Activity.
Transcribe the lines below exactly. No image belongs in the transcription.

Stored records
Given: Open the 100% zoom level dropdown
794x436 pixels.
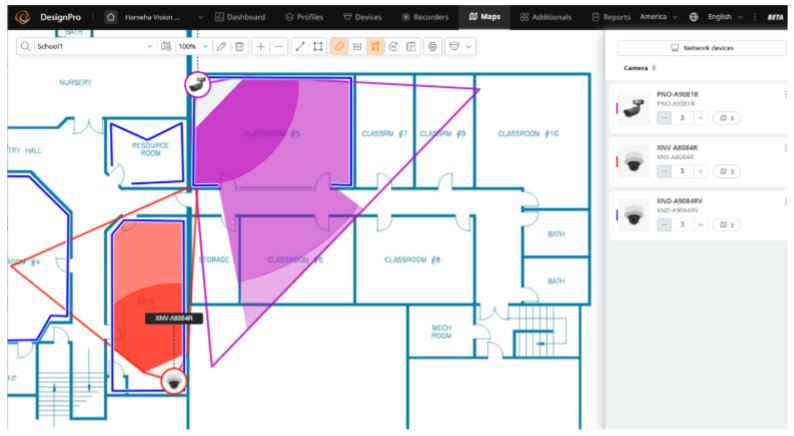Looking at the screenshot, I should 206,47.
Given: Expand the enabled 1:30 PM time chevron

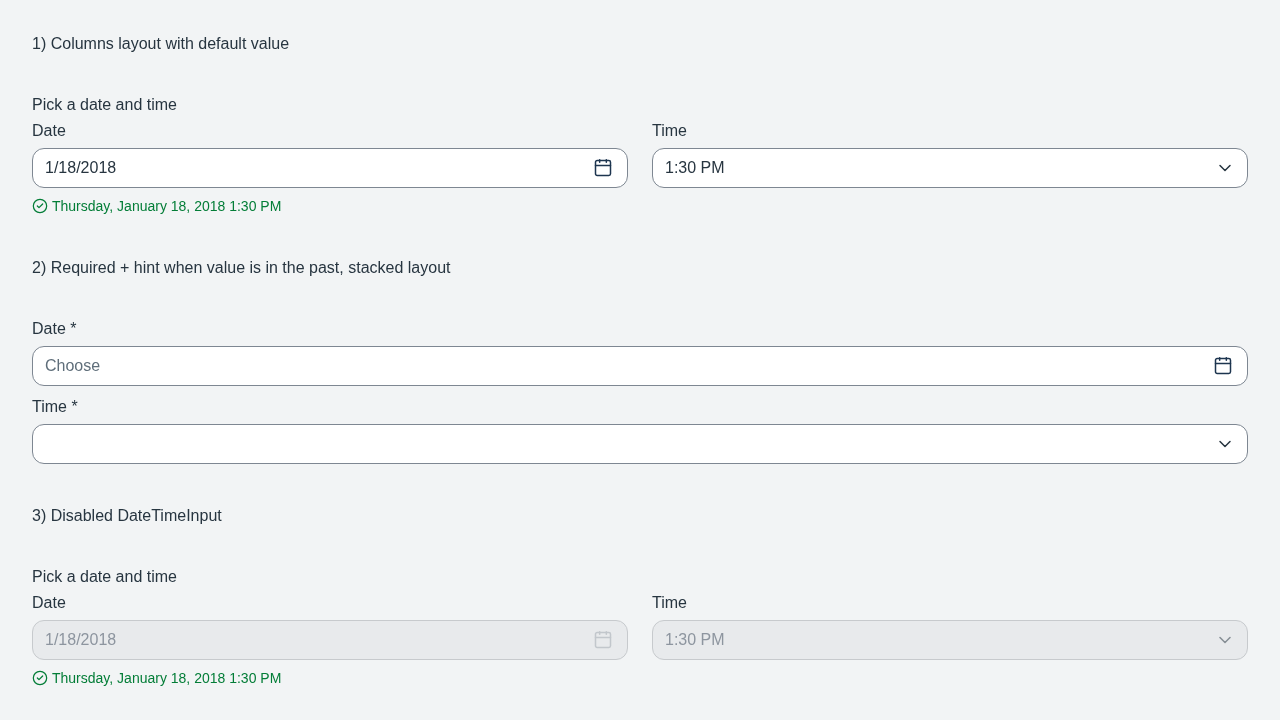Looking at the screenshot, I should (x=1225, y=168).
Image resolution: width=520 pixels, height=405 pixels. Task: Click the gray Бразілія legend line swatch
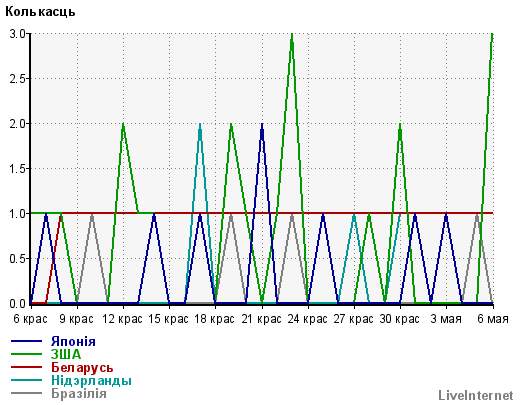(x=26, y=393)
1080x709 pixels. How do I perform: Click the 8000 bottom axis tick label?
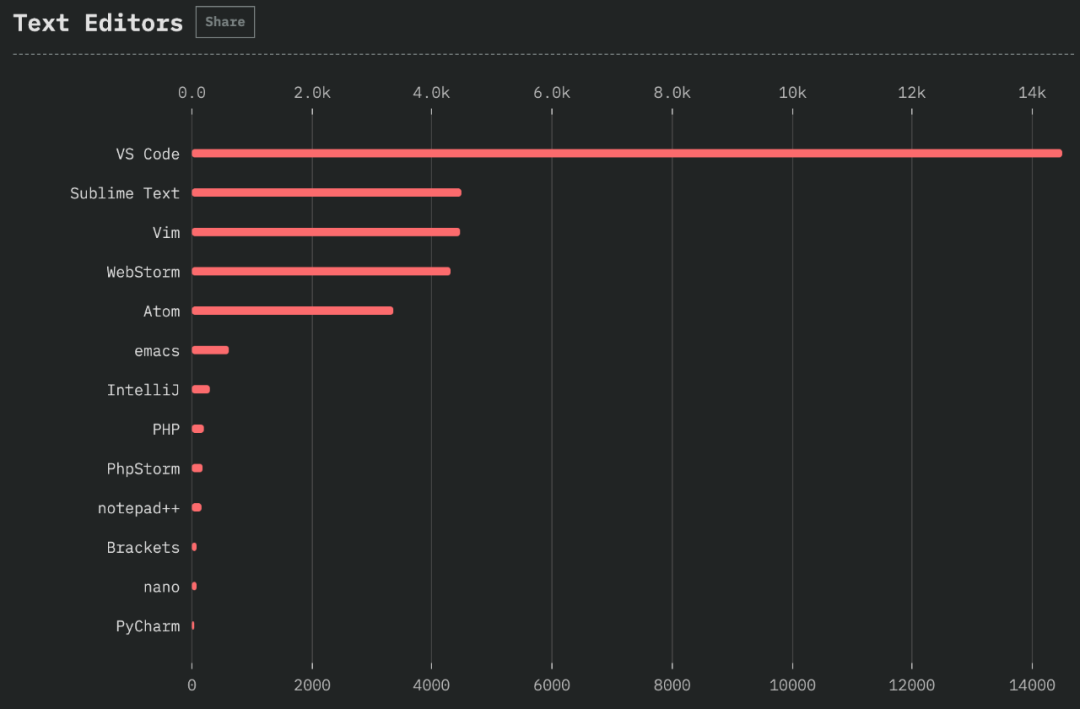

Answer to the problem.
Given: Open the 100% zoom level dropdown
794x436 pixels.
Looking at the screenshot, I should 206,47.
Given: Expand the enabled 1:30 PM time chevron

Looking at the screenshot, I should (x=1225, y=168).
Image resolution: width=520 pixels, height=405 pixels. Task: Click the gray Бразілія legend line swatch
(x=26, y=393)
1080x709 pixels. How do I perform: Click the 8000 bottom axis tick label?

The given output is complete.